I think the port also needs to be defined as an optional property, Consul connect does not expose ports to the end user as they do not need them. The public port for the data plane is stored in the service catalog which Envoy reads from the Endpoint Discovery Service.

I have not had much chance to comment in general on Traffic Split as this is going to be a 1.6 feature for consul connect. However, the object model at present is that traffic can be split in two different ways.

The first is to an entirely different service name and the second is the same service name which has specific metadata.

e.g.

                service_a[version=1]
service_a 
                service_a[version=2]

                 service_a
service_a
                service_a_new

Will add a PR to suggest metadata selectors in the morning.

[grampelberg]

@adleong you're in the implementation here right now, what do you think?

[grampelberg]

@nicholasjackson I spent some more time thinking about it (and chatting things through with @olix0r) and ended up where you are.

@stefanprodan I've had a rollercoaster of a morning =) I tried to explain why ports don't make sense on TrafficSplit. wdyt?

[stefanprodan]

LGTM

Maybe change the PR title to reflect the content

[stefanprodan]

@grampelberg delegating the ports to services makes sense to me but what about timeouts, retries and CORS policies? If the TrafficSplit is a subset of VirtualServices maybe these settings should be delegated to some other object type like app profiles?

[grampelberg]

@stefanprodan great question! Check out #16 (https://github.com/deislabs/smi-spec/blob/be15236286090768794af46731dccd02eaef64e0/traffic-policy.md#httpservice). I'm not sure that's 100% of the way there yet, feels a little odd right now. That said, there definitely needs to be a collection of routes that can take the timeout/retry policies.

CORS is an odd one, that feels like an ingress concern primarily. Is that hung off VirtualServices?

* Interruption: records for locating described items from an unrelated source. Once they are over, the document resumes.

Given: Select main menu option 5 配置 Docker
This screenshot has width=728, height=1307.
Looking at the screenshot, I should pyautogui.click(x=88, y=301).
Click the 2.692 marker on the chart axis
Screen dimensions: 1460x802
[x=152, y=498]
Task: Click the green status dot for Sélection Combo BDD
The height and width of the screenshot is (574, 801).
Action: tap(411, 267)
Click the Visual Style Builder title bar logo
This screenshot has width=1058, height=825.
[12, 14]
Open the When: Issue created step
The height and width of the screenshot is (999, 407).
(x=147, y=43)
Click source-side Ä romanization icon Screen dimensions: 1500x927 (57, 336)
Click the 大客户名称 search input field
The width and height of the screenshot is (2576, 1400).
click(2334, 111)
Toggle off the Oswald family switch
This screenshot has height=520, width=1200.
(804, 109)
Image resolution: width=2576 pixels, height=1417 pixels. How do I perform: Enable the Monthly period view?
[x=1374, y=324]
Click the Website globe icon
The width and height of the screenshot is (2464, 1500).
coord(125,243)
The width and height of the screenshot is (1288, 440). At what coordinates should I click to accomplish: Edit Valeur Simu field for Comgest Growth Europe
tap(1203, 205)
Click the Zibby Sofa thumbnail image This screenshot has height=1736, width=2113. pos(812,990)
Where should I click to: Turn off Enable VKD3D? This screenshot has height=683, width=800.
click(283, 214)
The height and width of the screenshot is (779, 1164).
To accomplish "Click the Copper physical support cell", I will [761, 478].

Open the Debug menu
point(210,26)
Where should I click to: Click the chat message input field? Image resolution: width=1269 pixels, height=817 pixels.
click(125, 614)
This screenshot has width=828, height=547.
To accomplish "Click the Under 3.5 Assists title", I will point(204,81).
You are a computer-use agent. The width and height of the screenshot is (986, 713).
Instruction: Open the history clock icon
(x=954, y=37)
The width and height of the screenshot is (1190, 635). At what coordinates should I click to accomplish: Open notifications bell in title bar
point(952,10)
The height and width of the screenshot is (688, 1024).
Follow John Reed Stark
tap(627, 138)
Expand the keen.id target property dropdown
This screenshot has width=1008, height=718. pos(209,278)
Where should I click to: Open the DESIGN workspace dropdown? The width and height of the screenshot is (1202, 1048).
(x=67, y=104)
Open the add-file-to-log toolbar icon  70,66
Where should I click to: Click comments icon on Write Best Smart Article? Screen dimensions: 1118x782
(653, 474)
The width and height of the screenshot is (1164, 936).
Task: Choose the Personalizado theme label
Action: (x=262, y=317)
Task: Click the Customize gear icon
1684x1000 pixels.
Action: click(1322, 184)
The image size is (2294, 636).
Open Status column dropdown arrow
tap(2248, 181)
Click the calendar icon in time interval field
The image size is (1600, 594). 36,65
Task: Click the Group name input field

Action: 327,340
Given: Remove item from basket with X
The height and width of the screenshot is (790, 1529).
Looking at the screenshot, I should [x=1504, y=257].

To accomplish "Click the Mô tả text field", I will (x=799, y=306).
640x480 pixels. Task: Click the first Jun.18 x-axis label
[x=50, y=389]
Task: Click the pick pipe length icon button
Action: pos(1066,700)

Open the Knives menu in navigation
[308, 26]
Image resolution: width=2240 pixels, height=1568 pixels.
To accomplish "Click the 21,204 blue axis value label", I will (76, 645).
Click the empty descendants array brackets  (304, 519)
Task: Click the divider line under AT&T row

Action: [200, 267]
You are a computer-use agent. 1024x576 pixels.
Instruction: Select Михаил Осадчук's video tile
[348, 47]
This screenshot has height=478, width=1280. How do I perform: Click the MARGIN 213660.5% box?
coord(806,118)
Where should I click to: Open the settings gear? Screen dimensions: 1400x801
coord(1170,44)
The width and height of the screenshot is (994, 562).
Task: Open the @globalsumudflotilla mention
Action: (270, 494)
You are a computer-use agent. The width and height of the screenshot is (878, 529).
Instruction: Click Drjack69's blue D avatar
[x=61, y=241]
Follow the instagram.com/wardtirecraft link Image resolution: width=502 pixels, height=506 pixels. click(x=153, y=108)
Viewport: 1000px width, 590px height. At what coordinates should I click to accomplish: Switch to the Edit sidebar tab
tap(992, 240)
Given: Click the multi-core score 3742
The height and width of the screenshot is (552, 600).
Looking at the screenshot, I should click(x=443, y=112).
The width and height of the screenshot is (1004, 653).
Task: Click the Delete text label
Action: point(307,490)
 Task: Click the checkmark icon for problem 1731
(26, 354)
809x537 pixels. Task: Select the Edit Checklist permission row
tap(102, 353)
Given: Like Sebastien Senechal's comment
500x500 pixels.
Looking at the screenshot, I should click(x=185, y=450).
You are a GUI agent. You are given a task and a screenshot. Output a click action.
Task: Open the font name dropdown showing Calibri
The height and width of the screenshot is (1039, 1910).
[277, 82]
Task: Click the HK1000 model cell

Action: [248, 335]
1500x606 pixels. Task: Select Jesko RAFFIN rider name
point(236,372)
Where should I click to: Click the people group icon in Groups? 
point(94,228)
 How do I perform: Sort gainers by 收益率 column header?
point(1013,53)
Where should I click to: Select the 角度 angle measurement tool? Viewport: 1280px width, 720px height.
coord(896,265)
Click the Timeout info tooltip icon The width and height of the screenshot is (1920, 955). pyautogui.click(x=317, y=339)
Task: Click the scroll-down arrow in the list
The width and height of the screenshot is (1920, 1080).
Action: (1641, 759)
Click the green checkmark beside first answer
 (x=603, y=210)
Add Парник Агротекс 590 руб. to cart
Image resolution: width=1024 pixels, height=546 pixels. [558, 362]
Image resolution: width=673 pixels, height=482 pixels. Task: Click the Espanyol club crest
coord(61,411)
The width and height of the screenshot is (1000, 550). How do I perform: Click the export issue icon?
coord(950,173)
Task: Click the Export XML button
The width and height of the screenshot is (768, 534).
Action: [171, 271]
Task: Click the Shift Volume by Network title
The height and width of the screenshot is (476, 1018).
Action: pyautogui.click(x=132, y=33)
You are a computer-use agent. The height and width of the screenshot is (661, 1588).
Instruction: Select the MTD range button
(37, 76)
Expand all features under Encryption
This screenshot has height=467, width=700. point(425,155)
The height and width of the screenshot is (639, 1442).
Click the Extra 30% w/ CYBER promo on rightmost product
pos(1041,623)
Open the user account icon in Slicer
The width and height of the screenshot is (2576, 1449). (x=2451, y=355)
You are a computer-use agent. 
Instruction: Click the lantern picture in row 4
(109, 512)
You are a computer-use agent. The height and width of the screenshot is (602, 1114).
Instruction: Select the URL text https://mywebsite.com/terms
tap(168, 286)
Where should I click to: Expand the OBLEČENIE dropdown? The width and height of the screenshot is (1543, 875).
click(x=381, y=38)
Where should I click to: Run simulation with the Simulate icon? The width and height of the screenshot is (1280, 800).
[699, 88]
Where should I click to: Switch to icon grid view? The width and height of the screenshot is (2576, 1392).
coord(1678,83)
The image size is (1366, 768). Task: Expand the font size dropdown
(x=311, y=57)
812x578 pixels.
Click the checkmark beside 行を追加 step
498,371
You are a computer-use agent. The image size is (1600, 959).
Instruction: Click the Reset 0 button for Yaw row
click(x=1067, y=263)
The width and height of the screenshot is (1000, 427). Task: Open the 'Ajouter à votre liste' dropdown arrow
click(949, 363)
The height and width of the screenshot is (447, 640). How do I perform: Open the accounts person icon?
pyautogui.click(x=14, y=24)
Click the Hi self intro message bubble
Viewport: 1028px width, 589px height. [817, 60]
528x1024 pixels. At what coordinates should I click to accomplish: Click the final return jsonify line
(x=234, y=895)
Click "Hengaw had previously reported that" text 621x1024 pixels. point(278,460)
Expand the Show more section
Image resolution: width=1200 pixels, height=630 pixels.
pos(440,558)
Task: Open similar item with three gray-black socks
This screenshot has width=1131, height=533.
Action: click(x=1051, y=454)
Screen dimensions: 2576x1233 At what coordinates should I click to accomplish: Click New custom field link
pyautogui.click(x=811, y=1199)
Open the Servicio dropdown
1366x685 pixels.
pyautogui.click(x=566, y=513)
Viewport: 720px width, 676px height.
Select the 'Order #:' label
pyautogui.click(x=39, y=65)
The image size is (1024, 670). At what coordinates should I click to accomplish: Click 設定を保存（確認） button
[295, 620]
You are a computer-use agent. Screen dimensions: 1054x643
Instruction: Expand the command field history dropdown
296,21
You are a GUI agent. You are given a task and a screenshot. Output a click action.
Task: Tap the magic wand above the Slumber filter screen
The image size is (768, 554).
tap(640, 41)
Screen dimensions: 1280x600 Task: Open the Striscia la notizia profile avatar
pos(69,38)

ps. thank you for reminding me the commit was wrong now!

[stefanprodan]

@grampelberg here is a VirtualService example of how Flagger drives a canary deployment. The virtual service generated by Flagger has timeout/retry/cors policies, uri rewrite and prefix:

apiVersion: networking.istio.io/v1alpha3
kind: VirtualService
metadata:
  name: frontend
  namespace: test
  ownerReferences:
    - apiVersion: flagger.app/v1alpha3
      blockOwnerDeletion: true
      controller: true
      kind: Canary
      name: podinfo
      uid: 3a4a40dd-3875-11e9-8e1d-42010a9c0fd1
spec:
  gateways:
    - public-gateway.istio-system.svc.cluster.local
    - mesh
  hosts:
    - frontend.example.com
    - frontend
  http:
  - appendHeaders:
      x-envoy-max-retries: "10"
      x-envoy-retry-on: gateway-error,connect-failure,refused-stream
      x-envoy-upstream-rq-timeout-ms: "15000"
    corsPolicy:
      allowHeaders:
      - x-some-header
      allowMethods:
      - GET
      allowOrigin:
      - example.com
      maxAge: 24h
    match:
    - uri:
        prefix: /api
    rewrite:
      uri: /
    route:
    - destination:
        host: podinfo-primary
        port:
          number: 9898
      weight: 100
    - destination:
        host: podinfo-canary
        port:
          number: 9898
      weight: 0

[grampelberg]

@stefanprodan what's the relationship between gateways and virtual services? A lot of this I'd assume would go on the gateway and not the service itself.